(Beginning of Data in this exercise)

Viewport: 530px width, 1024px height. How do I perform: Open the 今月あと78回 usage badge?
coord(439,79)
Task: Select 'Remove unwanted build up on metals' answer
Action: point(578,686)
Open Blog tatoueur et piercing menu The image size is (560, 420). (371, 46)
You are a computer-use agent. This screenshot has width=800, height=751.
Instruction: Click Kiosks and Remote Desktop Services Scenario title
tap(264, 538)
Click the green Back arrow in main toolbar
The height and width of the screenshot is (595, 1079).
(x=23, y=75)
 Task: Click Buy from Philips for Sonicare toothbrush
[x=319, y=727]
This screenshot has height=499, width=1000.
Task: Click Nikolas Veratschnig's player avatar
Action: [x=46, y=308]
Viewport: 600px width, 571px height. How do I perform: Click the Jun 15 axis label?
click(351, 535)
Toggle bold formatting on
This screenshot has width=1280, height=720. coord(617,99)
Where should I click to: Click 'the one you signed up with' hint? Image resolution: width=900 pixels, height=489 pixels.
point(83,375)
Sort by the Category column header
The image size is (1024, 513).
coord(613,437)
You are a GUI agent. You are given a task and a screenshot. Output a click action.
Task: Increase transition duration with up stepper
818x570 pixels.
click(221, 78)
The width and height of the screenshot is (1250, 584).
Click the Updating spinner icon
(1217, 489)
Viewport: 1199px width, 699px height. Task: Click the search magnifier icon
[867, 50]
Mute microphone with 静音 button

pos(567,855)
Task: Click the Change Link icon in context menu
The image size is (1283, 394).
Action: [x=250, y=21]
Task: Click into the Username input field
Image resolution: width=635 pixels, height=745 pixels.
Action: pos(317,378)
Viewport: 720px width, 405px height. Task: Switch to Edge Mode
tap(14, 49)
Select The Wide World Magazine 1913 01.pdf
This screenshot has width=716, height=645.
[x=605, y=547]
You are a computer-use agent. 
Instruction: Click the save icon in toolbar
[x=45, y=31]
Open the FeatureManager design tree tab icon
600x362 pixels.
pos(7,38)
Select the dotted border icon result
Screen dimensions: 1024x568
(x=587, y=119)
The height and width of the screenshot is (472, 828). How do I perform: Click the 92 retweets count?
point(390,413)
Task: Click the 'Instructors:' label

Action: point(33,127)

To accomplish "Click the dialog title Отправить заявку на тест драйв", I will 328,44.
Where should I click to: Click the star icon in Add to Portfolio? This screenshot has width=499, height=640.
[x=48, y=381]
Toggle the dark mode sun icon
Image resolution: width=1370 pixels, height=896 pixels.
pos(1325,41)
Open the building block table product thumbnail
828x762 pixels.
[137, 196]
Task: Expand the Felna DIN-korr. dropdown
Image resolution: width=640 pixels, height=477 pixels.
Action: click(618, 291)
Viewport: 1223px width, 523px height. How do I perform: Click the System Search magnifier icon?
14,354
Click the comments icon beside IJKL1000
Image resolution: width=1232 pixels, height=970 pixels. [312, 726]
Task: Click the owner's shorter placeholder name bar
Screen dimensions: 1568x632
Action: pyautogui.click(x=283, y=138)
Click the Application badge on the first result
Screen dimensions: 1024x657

(End of Data in this exercise)

* Your task
Copy the lines above that hold the word "computer".

* Reply to the task
You are a computer-use agent. This screenshot has width=800, height=751.
You are a computer-use agent. 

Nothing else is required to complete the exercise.